Year: 2016, Volume: 17, Issue: 96, Pages: 1−37
We formulate a new variant of the problem of planning in an unknown environment, for which we can provide algorithms with reasonable theoretical guarantees in spite of large state spaces and time horizons, partial observability, and complex dynamics. In this variant, an agent is given a collection of example traces produced by a reference policy, which may, for example, capture the agent's past behavior. The agent is (only) asked to find policies that are supported by regularities in the dynamics that are observable on these example traces. We describe an efficient algorithm that uses such
common sense knowledge reflected in the example traces to construct decision tree policies for goal-oriented factored POMDPs.
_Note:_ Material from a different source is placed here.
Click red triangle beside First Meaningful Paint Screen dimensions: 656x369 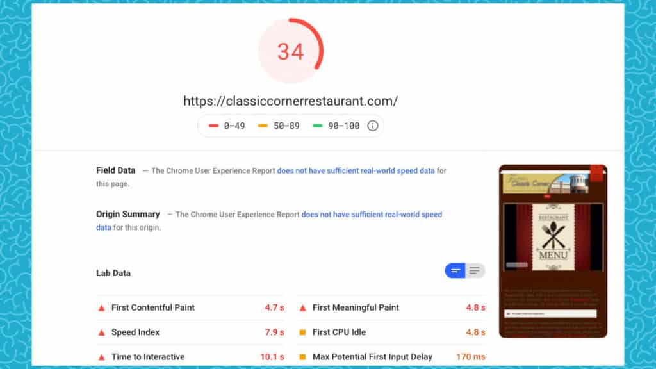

More precisely, our algorithm (provably) succeeds at finding a policy for a given input goal when (1) there is a CNF that is almost always observed satisfied on the traces of the POMDP, capturing a sufficient approximation of its dynamics and (2) for a decision tree policy of bounded complexity, there exist small- space resolution proofs that the goal is achieved on each branch using the aforementioned CNF capturing the
common sense rules. Such a CNF always exists for noisy STRIPS domains, for example. Our results thus essentially establish that the possession of a suitable exploration policy for collecting the necessary examples is the fundamental obstacle to learning to act in such environments.